- [GIVEN EXERCISE A]
Answer these questions using the essay on the irony of American history:
(i) Where and when did Reinhold Niebuhr give the two lectures that became the basis of his book?
(ii) In which issue of The New York Review of Books did the review article "What You Can Learn from Reinhold Niebuhr" appear?
(iii) How many years without diplomatic ties between the U.S. and the People's Republic of China did Nixon's visit end?
- [GIVEN EXERCISE B]
Rewrite the passage of the essay on the irony of American history from "Nixon’s strategic visit" to "strong anti-Communism stance.", with "Vice-President" replaced by "running mate".

- [DOCUMENT SECTION]
»»

It has been two weeks now since the historic meeting
between DJT and Kim Jong-un in Singapore. You likely heard/saw much about that
at the time. What can we say now about that meeting, which is surely one of the
ironies of American history? (“Irony” as used here means “a state of affairs or an event that
seems deliberately contrary to what one expects.")
The Irony of American History
The noted theologian Reinhold Niebuhr (about whom I
wrote in a June 2017 article) gave two lectures
at Westminster College in Missouri in May 1949. Those talks became the basis of
his book The Irony of American History
(1952).
Rather than try to summarize Niebuhr’s book here (which
cannot be done briefly), let me just refer to “What
You Can Learn from Reinhold Niebuhr,” a review article that appeared in the
March 26, 2009, issue of The New York Review of Books.
This article is about two events that have happened
since Niebuhr’s book was published. It is, however, partly about two countries
that have embraced Communism, the focus of Niebuhr’s reflections.
Nixon’s Visit to
China
Richard Nixon, the only POTUS to resign, is primarily known
for two things: the Watergate affair that led to his resignation and his visit
to China leading to the normalizing of relations between the U.S. and that
country.
Nixon’s strategic visit to China was twenty years after
Niebuhr’s book was published, but that visit is surely one of the ironies of
American history. Nixon was chosen to run as Eisenhower’s Vice-President partly
because of his strong anti-Communism stance.
Nixon, though, became the first U.S. President to visit
the People’s Republic of China, and that visit ended 25 years of no diplomatic
ties between the two counties.
For several reasons, Nixon can be seen as one of the
worst Presidents in U. S. history. But his visit to China was a highly
important strategic and diplomatic achievement—and part of the irony is that if
Humphrey had been elected in 1968, he likely would not have been able to pull
off that feat.

««

- [INFORMATION PROVIDED]
»»

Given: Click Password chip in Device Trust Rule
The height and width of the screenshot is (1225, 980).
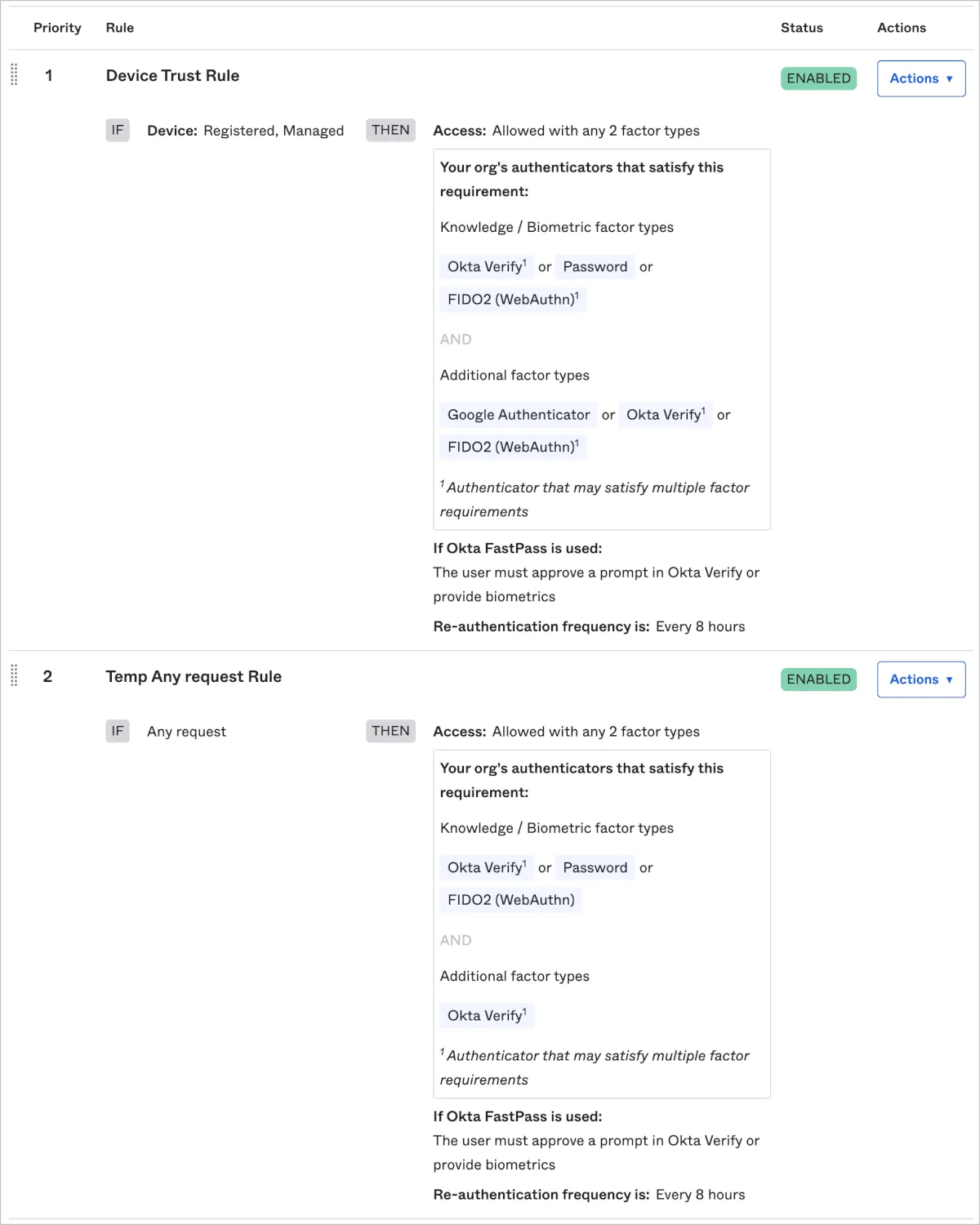Looking at the screenshot, I should (595, 267).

««

- [PROBLEM SOLUTION A]
(i) At Westminster College in Missouri, in May 1949.
(ii) The March 26, 2009, issue.
(iii) 25 years.

- [PROBLEM SOLUTION B]
Nixon’s strategic visit to China was twenty years after
Niebuhr’s book was published, but that visit is surely one of the ironies of
American history. Nixon was chosen to run as Eisenhower’s running mate partly
because of his strong anti-Communism stance.